= Beginning of Section =

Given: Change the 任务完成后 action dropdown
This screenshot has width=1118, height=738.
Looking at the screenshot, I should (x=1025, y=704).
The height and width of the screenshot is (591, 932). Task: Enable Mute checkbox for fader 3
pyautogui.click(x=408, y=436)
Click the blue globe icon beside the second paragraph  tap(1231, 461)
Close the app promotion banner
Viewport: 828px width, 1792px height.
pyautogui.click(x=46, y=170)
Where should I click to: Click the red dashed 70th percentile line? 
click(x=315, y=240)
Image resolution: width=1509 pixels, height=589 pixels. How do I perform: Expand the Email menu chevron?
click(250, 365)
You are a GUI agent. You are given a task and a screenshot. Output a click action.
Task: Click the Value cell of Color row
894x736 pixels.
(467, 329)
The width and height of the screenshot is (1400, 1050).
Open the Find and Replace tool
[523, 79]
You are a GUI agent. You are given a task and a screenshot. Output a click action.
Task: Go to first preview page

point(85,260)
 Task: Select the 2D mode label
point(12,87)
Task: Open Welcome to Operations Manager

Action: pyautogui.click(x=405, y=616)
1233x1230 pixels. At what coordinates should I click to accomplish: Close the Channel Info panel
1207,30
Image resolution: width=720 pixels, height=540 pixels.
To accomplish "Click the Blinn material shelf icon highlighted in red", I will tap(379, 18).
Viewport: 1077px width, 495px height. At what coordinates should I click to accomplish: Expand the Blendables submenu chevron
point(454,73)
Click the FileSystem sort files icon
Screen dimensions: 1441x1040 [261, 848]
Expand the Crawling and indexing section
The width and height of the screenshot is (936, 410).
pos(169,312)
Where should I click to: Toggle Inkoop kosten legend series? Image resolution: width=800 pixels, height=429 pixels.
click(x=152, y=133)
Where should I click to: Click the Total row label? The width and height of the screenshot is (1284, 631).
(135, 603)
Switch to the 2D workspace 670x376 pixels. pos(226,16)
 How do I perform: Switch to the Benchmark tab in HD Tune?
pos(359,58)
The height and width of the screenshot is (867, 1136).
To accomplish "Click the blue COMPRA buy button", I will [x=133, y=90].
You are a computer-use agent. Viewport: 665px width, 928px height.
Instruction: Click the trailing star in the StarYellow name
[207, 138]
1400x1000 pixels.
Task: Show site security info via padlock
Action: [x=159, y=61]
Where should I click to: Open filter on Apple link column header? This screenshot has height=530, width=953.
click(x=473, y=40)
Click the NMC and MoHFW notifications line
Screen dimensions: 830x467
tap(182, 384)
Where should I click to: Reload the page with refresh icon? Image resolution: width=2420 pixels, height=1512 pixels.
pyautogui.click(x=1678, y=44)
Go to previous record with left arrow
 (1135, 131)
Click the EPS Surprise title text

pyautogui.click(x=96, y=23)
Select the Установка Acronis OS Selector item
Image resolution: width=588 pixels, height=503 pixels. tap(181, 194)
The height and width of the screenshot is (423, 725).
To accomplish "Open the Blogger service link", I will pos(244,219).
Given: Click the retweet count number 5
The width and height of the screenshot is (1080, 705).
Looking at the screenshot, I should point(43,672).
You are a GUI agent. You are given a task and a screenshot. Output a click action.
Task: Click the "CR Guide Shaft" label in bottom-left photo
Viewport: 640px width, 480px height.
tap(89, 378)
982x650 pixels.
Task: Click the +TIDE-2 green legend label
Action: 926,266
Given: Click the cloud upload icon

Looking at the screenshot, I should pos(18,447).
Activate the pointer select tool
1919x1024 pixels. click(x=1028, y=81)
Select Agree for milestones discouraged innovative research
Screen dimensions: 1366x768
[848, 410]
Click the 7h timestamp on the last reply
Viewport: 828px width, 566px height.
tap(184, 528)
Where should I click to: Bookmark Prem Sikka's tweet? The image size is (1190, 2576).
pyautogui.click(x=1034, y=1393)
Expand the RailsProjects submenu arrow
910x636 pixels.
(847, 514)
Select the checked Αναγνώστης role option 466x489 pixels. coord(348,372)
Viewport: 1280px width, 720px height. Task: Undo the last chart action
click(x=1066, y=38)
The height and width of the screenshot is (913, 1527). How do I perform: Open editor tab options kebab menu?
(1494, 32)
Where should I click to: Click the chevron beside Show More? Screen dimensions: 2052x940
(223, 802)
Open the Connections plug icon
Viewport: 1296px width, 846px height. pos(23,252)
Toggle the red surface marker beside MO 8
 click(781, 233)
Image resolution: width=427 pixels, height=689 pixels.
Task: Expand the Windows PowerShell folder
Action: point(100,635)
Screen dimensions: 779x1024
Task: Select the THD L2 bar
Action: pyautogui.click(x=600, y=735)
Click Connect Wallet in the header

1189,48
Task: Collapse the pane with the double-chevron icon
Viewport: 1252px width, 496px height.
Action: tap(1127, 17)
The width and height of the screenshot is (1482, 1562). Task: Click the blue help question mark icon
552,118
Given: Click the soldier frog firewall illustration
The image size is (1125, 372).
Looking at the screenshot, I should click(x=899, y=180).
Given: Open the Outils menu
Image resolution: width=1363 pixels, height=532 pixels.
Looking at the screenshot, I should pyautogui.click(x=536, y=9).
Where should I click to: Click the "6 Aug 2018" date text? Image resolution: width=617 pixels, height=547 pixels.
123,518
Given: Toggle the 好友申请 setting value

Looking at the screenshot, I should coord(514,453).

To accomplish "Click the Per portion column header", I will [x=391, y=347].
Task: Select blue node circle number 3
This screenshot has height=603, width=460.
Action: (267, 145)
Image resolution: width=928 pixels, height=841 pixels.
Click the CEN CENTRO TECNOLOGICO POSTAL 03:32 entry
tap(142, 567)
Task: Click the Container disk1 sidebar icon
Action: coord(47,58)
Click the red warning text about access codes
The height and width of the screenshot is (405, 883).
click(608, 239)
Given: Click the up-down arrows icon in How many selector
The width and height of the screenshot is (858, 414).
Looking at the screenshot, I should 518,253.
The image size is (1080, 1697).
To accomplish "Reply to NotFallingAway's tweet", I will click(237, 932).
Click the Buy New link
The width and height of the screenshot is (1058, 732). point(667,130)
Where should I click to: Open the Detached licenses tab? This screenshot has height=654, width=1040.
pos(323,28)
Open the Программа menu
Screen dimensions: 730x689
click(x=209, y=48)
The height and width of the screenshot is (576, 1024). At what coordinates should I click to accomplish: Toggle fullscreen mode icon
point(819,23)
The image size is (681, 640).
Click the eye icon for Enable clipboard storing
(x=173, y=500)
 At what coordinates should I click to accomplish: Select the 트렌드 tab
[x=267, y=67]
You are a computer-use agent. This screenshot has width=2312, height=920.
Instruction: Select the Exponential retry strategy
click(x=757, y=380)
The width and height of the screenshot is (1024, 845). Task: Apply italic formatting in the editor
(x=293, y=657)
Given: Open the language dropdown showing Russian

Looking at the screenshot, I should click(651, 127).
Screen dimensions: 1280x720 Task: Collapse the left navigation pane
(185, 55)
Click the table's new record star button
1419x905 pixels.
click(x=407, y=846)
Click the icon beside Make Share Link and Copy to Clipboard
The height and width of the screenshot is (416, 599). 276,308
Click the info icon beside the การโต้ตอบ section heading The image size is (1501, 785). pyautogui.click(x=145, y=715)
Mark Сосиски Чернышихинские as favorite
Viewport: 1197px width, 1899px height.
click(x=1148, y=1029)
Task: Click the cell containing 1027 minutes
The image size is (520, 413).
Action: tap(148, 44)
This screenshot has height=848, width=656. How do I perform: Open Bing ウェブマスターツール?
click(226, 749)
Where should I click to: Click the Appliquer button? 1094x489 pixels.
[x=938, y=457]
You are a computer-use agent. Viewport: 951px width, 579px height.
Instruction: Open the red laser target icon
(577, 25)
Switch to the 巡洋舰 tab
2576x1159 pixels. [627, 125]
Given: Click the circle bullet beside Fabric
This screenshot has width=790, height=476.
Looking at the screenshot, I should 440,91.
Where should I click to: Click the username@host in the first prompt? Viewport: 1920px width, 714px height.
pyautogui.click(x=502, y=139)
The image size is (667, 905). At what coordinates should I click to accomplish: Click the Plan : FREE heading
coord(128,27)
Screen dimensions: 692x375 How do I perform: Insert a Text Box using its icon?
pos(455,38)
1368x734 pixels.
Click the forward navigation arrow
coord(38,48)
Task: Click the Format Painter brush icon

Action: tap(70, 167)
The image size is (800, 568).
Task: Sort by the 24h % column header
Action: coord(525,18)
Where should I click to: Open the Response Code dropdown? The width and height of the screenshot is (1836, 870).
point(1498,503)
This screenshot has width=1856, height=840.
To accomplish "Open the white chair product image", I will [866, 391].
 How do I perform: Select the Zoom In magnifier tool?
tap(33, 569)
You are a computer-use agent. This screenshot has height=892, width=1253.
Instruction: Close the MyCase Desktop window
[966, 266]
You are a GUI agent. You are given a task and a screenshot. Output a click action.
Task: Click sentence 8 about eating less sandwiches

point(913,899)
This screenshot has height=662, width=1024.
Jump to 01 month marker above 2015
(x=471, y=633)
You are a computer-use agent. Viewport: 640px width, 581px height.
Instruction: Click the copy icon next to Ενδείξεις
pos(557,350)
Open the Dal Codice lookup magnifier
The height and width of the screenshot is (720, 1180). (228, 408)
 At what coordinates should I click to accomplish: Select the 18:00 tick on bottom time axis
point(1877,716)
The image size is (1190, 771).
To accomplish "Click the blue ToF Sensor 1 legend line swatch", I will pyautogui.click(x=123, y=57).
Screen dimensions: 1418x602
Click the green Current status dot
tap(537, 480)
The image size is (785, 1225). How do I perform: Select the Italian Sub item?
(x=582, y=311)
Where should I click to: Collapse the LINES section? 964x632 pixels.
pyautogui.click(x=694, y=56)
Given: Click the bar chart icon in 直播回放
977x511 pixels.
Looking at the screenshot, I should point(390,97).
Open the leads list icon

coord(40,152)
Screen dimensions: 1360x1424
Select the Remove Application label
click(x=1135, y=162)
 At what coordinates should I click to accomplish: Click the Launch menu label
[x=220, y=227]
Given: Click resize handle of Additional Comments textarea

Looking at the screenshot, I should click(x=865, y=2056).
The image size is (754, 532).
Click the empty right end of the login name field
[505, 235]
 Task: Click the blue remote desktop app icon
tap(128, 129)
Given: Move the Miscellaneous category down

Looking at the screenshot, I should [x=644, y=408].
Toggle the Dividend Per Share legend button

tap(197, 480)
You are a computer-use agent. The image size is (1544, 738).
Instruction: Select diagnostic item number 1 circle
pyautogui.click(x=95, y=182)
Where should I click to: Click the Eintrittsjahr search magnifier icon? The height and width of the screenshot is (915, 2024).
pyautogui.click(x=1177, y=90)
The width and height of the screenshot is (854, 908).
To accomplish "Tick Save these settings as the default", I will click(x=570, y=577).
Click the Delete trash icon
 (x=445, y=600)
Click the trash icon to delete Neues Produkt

= End of Section =

WHAT YOU SHOULD DO →
One number makes up the answer: the number of lines among the entries that include the word "computer".

SOLUTION →
6